I’m telling ya…they almost nailed it with this movie. Respectful of the Muppet legacy to a fault, “The Muppets” is funny, heartwarming and a great throwback to yesteryear when children’s movies had heart and personality instead of flash
and pop-culture jokes (not counting Pixar movies of course). Seeing the old Muppet gang back on the big screen really took me back, and the whole story involving Walter and his dream of becoming a full-fledged Muppet was rather inventive and well-done, although not as fleshed-out as it could have been. Jason Segel and Amy Adams made a great on-screen pair and fit perfectly into the proceedings.

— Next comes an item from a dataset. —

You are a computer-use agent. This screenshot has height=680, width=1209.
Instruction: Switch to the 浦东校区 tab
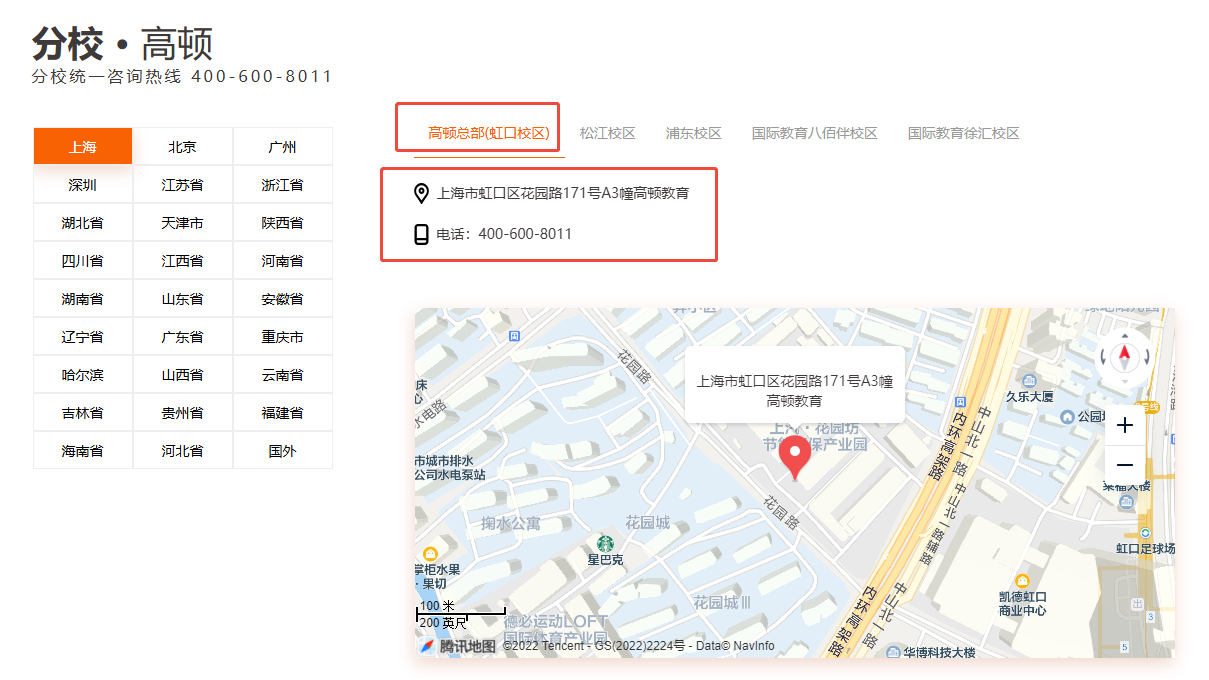693,133
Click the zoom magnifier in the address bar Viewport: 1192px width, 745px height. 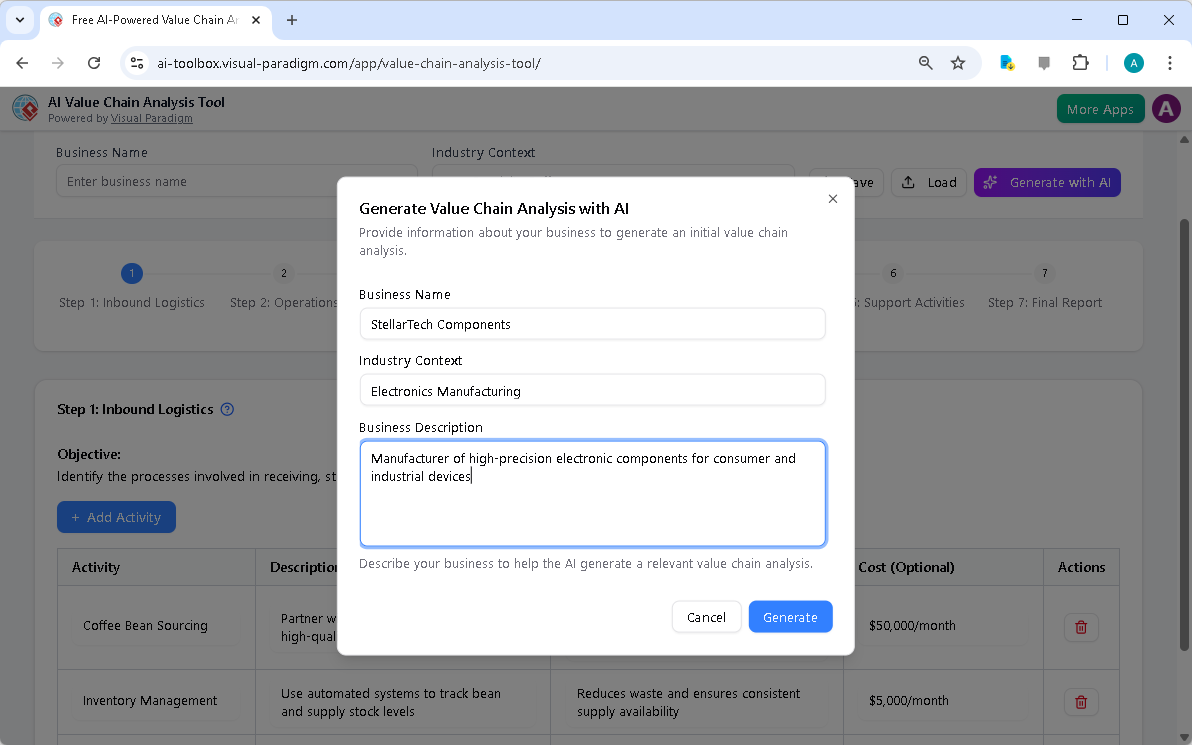[925, 62]
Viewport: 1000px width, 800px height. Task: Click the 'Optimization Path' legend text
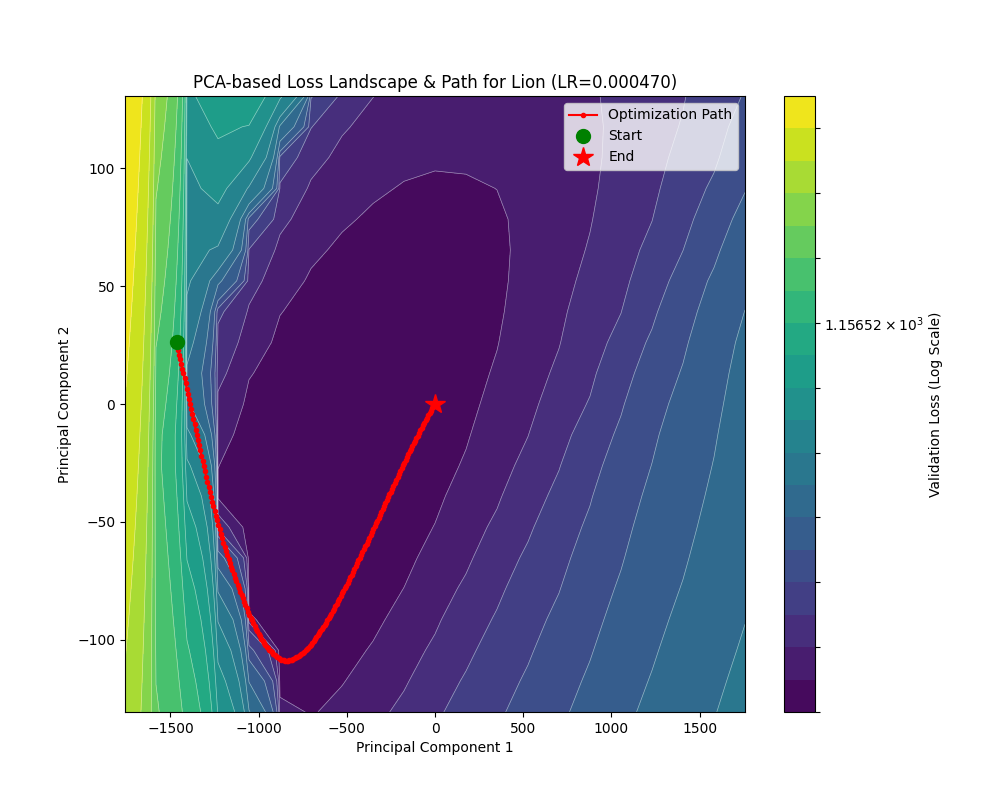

And yet, I said “almost nailed it.” There’s something that feels a bit forced here…as if the filmmakers were trying a little TOO hard to emulate the Muppets of old, and it shows. Also, occasional modern shortcuts are taken with some of the puppetry (Muppetry?), which stands out rather glaringly as cheap and lame. I mean, remember when Kermit and Miss Piggy rode bikes together in The Great Muppet Caper? You actually saw them pedaling the bikes and everything was all done in live-action, right on-camera. To this day, I still have no idea how they did that, and it actually creeps me out a little. Jim Henson found a way to make
that happen…technical ingenuity, a pact with Satan, I don’t know how, but he did it. But in the new movie, there’s none of that lifelike wackiness present. In fact, there’s a scene where there’s a ton of Muppets on-screen together, and it’s obvious they were green screened separately and put together in post-production, which is disappointing. Henson would have found a way to do it for real.
Still, with Hollywood cannibalizing everything nowadays for the sake of nostalgia, the Muppets remains one of the few times it has been done with a bit of care and heart, and if there was ever one children’s franchise that deserved to be revived, it’s this one. Check it out if you’re a big kid, have little kids, or, best of all, both.